Some entries follow. Reproduce exactly the lines starting at the one with "Given: Open embed" and stopping after the one with "Task: Show notifications bell icon".

Items from a dataset -

Segment Open

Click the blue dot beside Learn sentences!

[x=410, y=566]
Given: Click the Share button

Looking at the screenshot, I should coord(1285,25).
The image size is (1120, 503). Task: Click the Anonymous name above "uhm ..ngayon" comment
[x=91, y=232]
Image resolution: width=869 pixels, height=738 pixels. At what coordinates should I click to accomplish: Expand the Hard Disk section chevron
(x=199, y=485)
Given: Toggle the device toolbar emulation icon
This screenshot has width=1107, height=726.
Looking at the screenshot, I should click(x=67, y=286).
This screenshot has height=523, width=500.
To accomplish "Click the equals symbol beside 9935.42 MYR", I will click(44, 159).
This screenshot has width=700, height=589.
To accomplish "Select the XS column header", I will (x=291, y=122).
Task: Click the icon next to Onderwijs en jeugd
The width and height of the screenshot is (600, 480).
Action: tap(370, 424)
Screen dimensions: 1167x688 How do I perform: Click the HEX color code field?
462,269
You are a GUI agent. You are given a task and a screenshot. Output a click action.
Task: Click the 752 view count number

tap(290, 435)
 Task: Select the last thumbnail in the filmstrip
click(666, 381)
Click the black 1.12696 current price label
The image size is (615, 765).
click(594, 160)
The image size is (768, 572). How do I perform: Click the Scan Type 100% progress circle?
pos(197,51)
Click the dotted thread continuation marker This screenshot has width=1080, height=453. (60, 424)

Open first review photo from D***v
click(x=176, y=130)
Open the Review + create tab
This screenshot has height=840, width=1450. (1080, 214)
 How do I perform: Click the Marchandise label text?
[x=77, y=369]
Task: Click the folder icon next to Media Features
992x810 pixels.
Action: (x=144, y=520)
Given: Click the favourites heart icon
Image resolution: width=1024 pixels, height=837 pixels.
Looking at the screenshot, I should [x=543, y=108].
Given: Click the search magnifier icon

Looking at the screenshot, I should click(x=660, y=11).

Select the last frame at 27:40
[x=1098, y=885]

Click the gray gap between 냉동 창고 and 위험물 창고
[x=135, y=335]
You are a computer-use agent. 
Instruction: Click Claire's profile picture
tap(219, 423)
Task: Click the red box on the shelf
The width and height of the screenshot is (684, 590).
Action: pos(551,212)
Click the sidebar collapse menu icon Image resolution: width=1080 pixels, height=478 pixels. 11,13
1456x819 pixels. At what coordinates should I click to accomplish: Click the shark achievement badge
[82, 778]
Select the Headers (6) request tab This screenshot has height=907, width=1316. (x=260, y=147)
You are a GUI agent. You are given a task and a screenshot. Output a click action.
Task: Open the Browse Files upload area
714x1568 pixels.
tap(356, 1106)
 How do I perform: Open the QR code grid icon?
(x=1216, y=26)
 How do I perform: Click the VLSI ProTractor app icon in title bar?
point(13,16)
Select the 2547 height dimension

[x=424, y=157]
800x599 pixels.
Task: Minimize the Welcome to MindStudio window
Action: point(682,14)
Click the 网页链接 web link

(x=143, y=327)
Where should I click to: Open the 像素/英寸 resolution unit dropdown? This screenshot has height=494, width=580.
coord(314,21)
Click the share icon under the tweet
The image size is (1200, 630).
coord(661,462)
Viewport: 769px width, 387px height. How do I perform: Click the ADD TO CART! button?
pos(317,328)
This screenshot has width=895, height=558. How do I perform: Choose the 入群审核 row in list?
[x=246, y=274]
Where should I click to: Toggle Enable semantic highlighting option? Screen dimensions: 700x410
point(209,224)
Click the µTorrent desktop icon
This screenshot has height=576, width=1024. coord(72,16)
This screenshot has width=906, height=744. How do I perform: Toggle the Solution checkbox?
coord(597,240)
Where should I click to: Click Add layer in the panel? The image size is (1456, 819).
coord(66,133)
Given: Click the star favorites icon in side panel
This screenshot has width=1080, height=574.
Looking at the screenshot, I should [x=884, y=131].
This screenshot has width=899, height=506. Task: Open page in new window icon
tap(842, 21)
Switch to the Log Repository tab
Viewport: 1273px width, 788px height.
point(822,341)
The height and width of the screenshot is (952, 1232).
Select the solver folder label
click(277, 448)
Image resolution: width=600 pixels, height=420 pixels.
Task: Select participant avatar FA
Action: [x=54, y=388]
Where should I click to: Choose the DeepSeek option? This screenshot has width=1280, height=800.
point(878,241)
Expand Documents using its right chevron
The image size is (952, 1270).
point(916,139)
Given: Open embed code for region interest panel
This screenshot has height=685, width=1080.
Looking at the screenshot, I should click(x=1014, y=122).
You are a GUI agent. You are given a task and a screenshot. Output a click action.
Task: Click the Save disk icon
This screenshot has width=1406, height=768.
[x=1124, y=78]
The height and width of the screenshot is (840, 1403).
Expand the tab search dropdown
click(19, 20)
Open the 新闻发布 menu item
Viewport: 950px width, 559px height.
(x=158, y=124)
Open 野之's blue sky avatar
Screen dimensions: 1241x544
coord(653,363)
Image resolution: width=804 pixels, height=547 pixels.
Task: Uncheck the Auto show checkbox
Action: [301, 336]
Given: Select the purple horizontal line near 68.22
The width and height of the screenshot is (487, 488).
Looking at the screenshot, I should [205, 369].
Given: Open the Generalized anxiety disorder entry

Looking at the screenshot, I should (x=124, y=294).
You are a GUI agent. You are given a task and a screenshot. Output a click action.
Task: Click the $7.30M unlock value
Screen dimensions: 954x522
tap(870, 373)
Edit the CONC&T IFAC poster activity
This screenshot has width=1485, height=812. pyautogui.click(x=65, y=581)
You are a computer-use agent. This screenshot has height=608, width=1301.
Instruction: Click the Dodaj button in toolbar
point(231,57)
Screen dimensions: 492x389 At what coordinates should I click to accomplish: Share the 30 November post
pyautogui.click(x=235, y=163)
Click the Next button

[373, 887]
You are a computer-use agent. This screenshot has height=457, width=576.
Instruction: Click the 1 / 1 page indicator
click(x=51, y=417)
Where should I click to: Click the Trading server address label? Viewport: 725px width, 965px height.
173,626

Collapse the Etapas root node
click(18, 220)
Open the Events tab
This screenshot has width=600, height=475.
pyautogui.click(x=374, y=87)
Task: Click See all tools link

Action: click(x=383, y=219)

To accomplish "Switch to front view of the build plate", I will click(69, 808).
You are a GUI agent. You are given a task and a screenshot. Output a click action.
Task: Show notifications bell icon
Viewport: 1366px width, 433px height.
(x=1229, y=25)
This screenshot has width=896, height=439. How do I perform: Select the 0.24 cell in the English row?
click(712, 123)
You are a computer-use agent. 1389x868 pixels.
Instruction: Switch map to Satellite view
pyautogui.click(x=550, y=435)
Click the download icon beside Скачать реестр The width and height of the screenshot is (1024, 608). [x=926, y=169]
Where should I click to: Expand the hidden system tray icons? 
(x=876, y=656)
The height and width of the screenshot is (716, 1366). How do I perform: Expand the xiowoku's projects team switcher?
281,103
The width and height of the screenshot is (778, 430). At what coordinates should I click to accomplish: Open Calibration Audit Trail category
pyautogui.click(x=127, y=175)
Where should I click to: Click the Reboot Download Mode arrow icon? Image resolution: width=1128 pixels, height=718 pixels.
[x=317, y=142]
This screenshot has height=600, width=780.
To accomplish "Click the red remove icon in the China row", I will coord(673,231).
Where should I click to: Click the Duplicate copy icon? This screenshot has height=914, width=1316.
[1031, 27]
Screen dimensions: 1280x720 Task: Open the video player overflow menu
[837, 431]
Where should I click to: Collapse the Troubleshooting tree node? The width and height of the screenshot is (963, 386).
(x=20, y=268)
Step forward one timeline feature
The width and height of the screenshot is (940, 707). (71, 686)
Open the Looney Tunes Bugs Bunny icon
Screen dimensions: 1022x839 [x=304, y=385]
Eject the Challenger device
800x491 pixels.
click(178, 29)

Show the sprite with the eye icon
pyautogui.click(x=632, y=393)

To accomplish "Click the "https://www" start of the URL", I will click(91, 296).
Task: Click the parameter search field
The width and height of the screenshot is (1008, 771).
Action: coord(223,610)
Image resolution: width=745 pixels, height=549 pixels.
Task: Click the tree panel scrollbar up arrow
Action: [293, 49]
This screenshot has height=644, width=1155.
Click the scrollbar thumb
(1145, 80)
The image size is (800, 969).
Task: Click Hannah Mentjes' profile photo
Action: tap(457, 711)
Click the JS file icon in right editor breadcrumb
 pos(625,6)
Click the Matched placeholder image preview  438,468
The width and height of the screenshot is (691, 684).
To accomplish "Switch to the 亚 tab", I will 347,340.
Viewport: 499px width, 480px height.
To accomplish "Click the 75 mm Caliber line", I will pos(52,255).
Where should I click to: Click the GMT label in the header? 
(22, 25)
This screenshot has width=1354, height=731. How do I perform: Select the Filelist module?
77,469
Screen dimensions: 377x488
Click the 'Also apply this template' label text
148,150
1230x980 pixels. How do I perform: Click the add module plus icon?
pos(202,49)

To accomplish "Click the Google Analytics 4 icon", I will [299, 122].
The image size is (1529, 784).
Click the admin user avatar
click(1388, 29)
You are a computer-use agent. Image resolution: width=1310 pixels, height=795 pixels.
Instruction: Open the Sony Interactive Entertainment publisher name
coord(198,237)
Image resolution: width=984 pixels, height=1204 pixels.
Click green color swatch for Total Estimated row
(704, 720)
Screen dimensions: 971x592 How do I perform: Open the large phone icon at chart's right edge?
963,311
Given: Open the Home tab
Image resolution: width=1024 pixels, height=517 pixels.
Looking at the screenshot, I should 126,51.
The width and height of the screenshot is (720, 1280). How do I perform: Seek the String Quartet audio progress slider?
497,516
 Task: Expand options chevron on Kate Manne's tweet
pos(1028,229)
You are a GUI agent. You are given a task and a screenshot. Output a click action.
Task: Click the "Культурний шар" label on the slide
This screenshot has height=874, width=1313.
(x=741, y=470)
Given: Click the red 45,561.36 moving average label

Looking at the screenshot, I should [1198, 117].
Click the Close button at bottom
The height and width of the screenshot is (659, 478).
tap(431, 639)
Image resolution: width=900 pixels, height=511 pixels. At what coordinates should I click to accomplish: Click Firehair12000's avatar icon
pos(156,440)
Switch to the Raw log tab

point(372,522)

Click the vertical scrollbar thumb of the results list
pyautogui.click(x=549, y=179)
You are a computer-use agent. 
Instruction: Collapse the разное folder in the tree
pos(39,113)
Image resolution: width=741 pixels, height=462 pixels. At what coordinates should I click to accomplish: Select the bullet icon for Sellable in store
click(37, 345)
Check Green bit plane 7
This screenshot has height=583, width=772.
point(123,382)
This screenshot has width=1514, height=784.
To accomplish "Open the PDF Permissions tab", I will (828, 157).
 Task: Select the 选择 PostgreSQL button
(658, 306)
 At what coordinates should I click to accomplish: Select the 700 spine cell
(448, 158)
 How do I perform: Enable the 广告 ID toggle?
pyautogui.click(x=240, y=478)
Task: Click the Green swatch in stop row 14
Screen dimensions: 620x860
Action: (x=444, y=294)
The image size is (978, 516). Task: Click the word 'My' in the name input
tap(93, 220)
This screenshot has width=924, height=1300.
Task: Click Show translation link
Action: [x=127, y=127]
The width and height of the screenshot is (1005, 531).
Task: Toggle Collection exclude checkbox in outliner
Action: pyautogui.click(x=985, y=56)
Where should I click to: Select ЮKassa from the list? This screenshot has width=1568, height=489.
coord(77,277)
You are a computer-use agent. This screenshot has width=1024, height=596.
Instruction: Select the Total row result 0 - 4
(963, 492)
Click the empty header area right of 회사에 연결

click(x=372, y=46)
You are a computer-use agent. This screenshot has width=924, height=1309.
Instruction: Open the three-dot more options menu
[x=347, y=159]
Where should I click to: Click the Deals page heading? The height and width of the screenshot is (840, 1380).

Segment Closed

Written response -
Given: Open embed code for region interest panel
This screenshot has height=685, width=1080.
Looking at the screenshot, I should click(x=1014, y=122).
You are a GUI agent. You are given a task and a screenshot. Output a click action.
Task: Click the Save disk icon
This screenshot has width=1406, height=768.
[x=1124, y=78]
The height and width of the screenshot is (840, 1403).
Expand the tab search dropdown
click(19, 20)
Open the 新闻发布 menu item
Viewport: 950px width, 559px height.
(x=158, y=124)
Open 野之's blue sky avatar
Screen dimensions: 1241x544
coord(653,363)
Image resolution: width=804 pixels, height=547 pixels.
Task: Uncheck the Auto show checkbox
Action: [301, 336]
Given: Select the purple horizontal line near 68.22
The width and height of the screenshot is (487, 488).
Looking at the screenshot, I should [205, 369].
Given: Open the Generalized anxiety disorder entry

Looking at the screenshot, I should (x=124, y=294).
You are a GUI agent. You are given a task and a screenshot. Output a click action.
Task: Click the $7.30M unlock value
Screen dimensions: 954x522
tap(870, 373)
Edit the CONC&T IFAC poster activity
This screenshot has width=1485, height=812. pyautogui.click(x=65, y=581)
You are a computer-use agent. This screenshot has height=608, width=1301.
Instruction: Click the Dodaj button in toolbar
point(231,57)
Screen dimensions: 492x389 At what coordinates should I click to accomplish: Share the 30 November post
pyautogui.click(x=235, y=163)
Click the Next button

[373, 887]
You are a computer-use agent. This screenshot has height=457, width=576.
Instruction: Click the 1 / 1 page indicator
click(x=51, y=417)
Where should I click to: Click the Trading server address label? Viewport: 725px width, 965px height.
173,626

Collapse the Etapas root node
click(18, 220)
Open the Events tab
This screenshot has width=600, height=475.
pyautogui.click(x=374, y=87)
Task: Click See all tools link

Action: click(x=383, y=219)

To accomplish "Switch to front view of the build plate", I will click(69, 808).
You are a GUI agent. You are given a task and a screenshot. Output a click action.
Task: Show notifications bell icon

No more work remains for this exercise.